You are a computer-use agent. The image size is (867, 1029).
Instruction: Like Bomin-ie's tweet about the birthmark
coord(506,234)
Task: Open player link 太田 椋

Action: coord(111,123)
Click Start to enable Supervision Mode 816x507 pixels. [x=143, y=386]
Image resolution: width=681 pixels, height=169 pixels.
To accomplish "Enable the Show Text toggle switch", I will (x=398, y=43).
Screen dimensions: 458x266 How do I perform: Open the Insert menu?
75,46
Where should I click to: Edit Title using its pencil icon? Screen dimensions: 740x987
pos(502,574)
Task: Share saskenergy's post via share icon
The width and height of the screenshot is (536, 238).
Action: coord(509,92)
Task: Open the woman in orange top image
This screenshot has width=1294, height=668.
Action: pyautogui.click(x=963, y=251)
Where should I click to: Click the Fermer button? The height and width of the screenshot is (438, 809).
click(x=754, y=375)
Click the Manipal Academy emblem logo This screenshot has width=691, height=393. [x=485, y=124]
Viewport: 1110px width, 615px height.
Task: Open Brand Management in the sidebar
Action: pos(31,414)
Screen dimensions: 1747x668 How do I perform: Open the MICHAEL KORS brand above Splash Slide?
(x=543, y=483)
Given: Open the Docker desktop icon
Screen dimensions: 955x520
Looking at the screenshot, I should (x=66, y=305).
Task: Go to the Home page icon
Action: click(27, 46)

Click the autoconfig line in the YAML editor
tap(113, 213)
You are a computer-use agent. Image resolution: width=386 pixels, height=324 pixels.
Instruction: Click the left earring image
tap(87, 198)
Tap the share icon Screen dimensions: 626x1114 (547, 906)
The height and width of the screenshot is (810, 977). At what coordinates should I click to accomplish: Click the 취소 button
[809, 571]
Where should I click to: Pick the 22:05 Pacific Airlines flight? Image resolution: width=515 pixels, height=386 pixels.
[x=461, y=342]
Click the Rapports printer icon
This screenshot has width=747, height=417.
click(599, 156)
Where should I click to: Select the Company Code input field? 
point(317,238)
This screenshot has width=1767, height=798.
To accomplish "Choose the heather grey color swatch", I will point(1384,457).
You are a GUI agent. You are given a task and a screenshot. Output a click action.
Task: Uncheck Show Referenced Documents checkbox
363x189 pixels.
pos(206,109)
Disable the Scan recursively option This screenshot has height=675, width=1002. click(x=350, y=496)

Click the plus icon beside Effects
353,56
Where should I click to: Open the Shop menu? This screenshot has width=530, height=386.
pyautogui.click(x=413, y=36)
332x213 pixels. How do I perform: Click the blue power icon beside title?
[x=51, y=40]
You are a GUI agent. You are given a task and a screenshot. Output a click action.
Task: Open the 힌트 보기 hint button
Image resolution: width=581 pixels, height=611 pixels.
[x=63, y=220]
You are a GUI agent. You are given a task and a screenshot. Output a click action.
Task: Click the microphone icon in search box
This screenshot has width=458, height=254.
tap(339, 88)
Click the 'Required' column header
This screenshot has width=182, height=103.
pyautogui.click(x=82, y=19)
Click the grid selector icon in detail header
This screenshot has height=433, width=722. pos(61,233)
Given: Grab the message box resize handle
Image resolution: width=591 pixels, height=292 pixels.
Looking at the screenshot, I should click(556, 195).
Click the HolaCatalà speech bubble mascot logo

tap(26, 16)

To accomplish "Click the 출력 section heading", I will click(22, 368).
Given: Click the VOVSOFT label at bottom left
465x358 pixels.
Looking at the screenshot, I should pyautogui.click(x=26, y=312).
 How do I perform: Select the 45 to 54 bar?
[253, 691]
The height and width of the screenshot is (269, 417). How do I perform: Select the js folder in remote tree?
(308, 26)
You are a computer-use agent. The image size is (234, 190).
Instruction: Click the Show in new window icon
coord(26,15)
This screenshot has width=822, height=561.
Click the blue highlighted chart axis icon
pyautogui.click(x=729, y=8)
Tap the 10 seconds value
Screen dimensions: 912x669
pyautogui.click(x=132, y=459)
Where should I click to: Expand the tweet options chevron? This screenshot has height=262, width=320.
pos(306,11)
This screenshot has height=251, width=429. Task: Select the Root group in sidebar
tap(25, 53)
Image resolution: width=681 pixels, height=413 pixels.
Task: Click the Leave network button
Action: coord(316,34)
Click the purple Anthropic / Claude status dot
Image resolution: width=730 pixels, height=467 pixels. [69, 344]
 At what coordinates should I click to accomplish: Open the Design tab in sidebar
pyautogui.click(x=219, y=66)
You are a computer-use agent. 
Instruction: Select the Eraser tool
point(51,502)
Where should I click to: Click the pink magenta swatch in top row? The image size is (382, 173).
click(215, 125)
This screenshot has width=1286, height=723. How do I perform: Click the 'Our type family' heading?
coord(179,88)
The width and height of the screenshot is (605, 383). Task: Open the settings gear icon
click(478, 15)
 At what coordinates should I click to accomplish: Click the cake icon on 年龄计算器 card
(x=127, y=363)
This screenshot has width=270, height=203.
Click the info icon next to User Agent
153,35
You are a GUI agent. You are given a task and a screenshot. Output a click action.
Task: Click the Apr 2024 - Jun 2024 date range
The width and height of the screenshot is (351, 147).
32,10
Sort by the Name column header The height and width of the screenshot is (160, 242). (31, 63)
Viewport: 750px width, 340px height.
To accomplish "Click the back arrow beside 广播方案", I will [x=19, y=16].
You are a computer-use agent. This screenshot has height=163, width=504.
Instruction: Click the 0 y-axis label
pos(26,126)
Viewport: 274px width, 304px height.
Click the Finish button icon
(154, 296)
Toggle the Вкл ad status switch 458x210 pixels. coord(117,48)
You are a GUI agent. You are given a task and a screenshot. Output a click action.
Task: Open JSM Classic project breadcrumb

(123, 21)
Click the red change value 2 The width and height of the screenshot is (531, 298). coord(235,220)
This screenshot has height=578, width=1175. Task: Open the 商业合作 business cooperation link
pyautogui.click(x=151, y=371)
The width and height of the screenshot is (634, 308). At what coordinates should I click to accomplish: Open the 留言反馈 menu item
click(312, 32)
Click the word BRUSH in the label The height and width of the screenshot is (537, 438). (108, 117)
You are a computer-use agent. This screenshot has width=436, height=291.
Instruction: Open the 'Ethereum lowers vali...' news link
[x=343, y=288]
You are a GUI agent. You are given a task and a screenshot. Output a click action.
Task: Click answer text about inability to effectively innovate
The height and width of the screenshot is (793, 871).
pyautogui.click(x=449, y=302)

- **REQUIREMENT**
Restate, word for word, the listing above from its first line through the line that contains "Click the Rapports printer icon", keeping both of those lines.

- **EXERCISE SOLUTION**
You are a computer-use agent. The image size is (867, 1029).
Instruction: Like Bomin-ie's tweet about the birthmark
coord(506,234)
Task: Open player link 太田 椋

Action: coord(111,123)
Click Start to enable Supervision Mode 816x507 pixels. [x=143, y=386]
Image resolution: width=681 pixels, height=169 pixels.
To accomplish "Enable the Show Text toggle switch", I will (x=398, y=43).
Screen dimensions: 458x266 How do I perform: Open the Insert menu?
75,46
Where should I click to: Edit Title using its pencil icon? Screen dimensions: 740x987
pos(502,574)
Task: Share saskenergy's post via share icon
The width and height of the screenshot is (536, 238).
Action: coord(509,92)
Task: Open the woman in orange top image
This screenshot has width=1294, height=668.
Action: pyautogui.click(x=963, y=251)
Where should I click to: Click the Fermer button? The height and width of the screenshot is (438, 809).
click(x=754, y=375)
Click the Manipal Academy emblem logo This screenshot has width=691, height=393. [x=485, y=124]
Viewport: 1110px width, 615px height.
Task: Open Brand Management in the sidebar
Action: pos(31,414)
Screen dimensions: 1747x668 How do I perform: Open the MICHAEL KORS brand above Splash Slide?
(x=543, y=483)
Given: Open the Docker desktop icon
Screen dimensions: 955x520
Looking at the screenshot, I should (x=66, y=305).
Task: Go to the Home page icon
Action: click(27, 46)

Click the autoconfig line in the YAML editor
tap(113, 213)
You are a computer-use agent. Image resolution: width=386 pixels, height=324 pixels.
Instruction: Click the left earring image
tap(87, 198)
Tap the share icon Screen dimensions: 626x1114 (547, 906)
The height and width of the screenshot is (810, 977). At what coordinates should I click to accomplish: Click the 취소 button
[809, 571]
Where should I click to: Pick the 22:05 Pacific Airlines flight? Image resolution: width=515 pixels, height=386 pixels.
[x=461, y=342]
Click the Rapports printer icon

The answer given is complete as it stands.